I recently heard an interesting response from a CEO:

No, we're good. FENZ have it sorted...

He was referring to Fire & Emergency New Zealand in response to my question on whether any professional crisis management and business continuity support would be valuable as the event developed.

At a time when his premises began catching alight for the second time in a decade, I was surprised to see the incident's impact left in the hands of FENZ alone.

It isn't clear to me that his team understood tactical and operational response, but it certainly appeared as though neither was a priority while they waited nearly a week for FENZ to extinguish the fire.

No offence...

But, firefighters have bigger concerns than your business continuity.

They care about putting the fire out. They're in crisis / emergency response mode, not interested in operational resilience plans. Which means someone else needs to be implementing this.

Arriving at your premises and getting a good SITREP (situation report), first-hand facts, and information of hazardous materials is music to a firefighter's ears.

This is achieved with practice.

It's achieved by being tactical, narrow minded, and process driven. Then knowing when to move to operational, assessment driven activities (the business continuity piece) when the time is right.

When an emergency occurs, for the most part, you are at the mercy of emergency services. So it's important to understand how their decisions may impact your business continuity response.

When Fixinc designs a business continuity plan for our clients, we make them direct, adaptable, concise, and most of all relevant for this exact reason.

So what happens when something like that isn’t in place?

Get comfortable with disciplines

Dreamworld told media they would be open within 3 days after four of their guests died on a malfunctioning ride.

Police were quick to shut that statement down informing the organisation that the venue was now a crime scene; a huge disruption to their business continuity strategy.

Poor operational planning and communication are just two of the possible reasons Dreamworld assumed operations would resume so soon. But it's probably a lack of a fundamental understanding and validation of process driven response that really caused an extremely poor outcome for this business.
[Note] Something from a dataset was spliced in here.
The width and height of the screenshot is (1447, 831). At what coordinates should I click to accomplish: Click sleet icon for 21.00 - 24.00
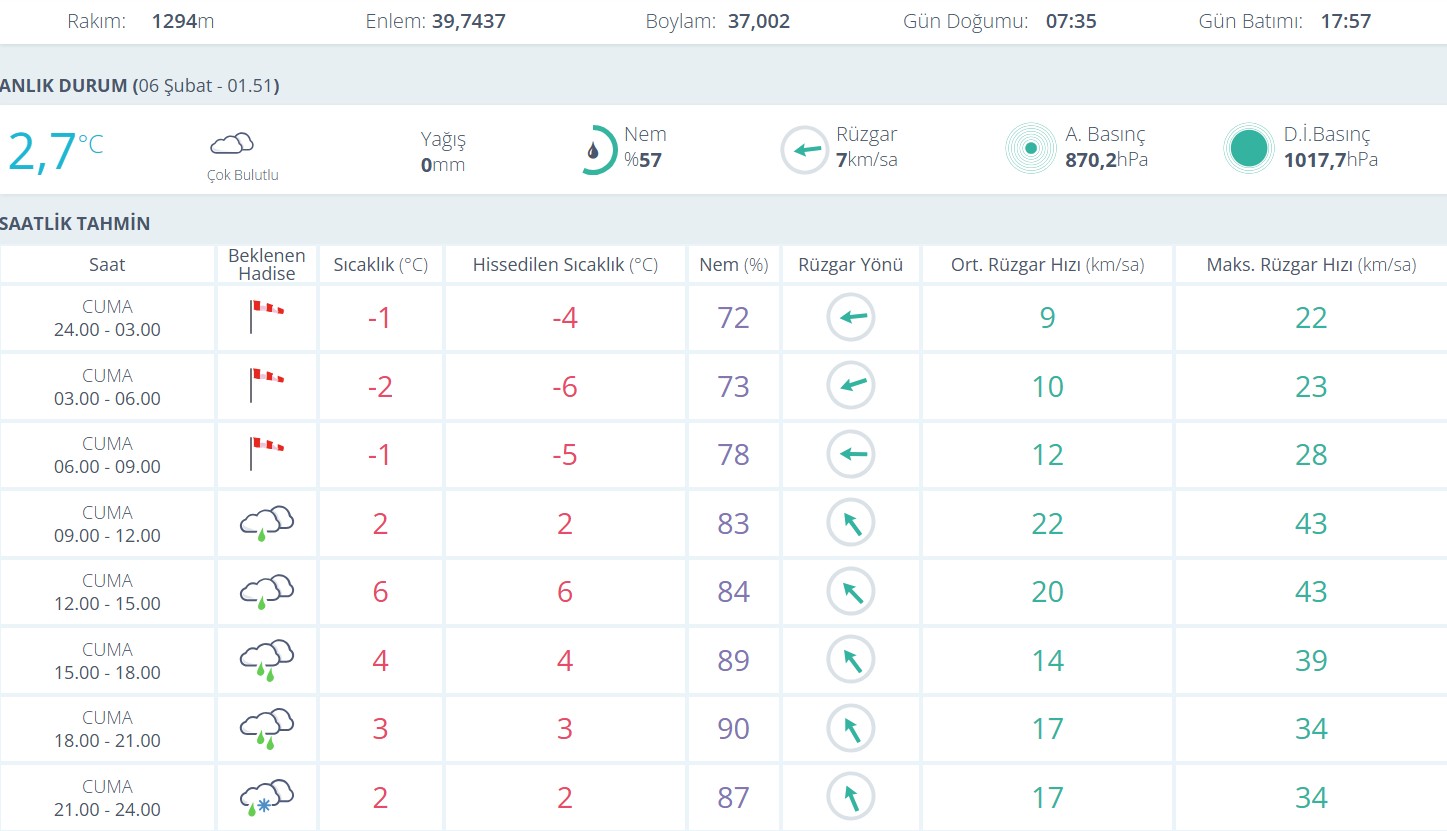[x=266, y=797]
So, what are the phases your organisation will go through in an event that moves you from a tactical to operational response? And how flexible will you be if / when emergency services influence the first half of that?

As a minimum, CEO's should get comfortable and intimate with these stages of response. It should be clear when certain disciplines stop, and new ones start.

We can do better at this...

...was the first comment made by a CEO of a 700-million dollar, multinational mining operation after a scenario exercise Brad Law MBCI ran last year.

This statement told the room that whilst he recognised the commitment, there was work to be done, and it had his backing.

While the fire on his premises was slowly being extinguished, the CEO I connected with was ignoring the operational impacts yet to be realised. That’s too late. You need to know what the potential impacts are before you have the incident. After all, the objective of business continuity is to ‘minimise the impacts of a disruption'.


Looking for more conversational pieces like this? Then follow me or head over to fixinc.io to see what we do! The most valuable thing we can do for one another is share our experiences and knowledge...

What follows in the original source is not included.